Die Verfasser der vier Evangelien werden auch als die Evangelisten bezeichnet.

Begriffsgeschichte

In der von vorchristlichen Juden erstellten griechischen Übersetzung des Alten Testaments, der Septuaginta, findet sich der Begriff evangelion mehrmals in Szenen, in denen einem König die Nachricht von einem militärischen Sieg überbracht wird. Im nachexilischen Judentum war mit Evangelium vor allem die vom Propheten Jesaja[1] angesagte Heilsbotschaft gemeint.

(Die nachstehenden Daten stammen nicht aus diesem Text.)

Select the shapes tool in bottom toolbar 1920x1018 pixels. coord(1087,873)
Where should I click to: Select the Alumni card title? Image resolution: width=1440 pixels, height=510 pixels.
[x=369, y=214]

Im Imperium Romanum bezeichnete der Begriff Nachrichten aus dem Kaiserhaus, die als "gute Nachrichten" aufgefasst wurden. Zur Zeit des Evangelisten Markus war es die Nachricht von der Inthronisation Vespasians zum Kaiser. Markus übernimmt den Begriff und gibt ihm in der Anwendung auf Jesus von Nazaret eine kontrastierende Bedeutung.[2]

Im Neuen Testament bezeichnet εὐαγγέλιον die Frohbotschaft vom Heilsgeschehen in Jesus Christus. Diese Frohbotschaft ist mündliche Verkündigung, nicht etwas schriftlich Fixiertes.

Einige Kirchenväter bezeichnen das gesamte Neue Testament als Evangelium. Die Bezeichnung Evangelium im Zusammenhang mit den kanonischen Evangelienschriften findet sich bei Irenäus: das Evangelium als die eine Botschaft von Jesus Christus in vier Formen – nach (nicht von) Matthäus, Markus, Lukas und Johannes. Justinus verwendet den Ausdruck in beiden Bedeutungen.

Die vier neutestamentlichen Evangelien

Als Evangelien gelten die am Beginn des Neuen Testaments (NT) stehenden vier Bücher. Sie berichten über das Wirken Jesu und entstanden ungefähr ein halbes Jahrhundert nach dem Leben Jesu. Die Verfasserangaben (wie "Evangelium nach Matthäus" usw.) gehören nicht zum ursprünglichen Text der Evangelien, wurden aber früh hinzugefügt (sie sind in der gesamten Überlieferung einheitlich).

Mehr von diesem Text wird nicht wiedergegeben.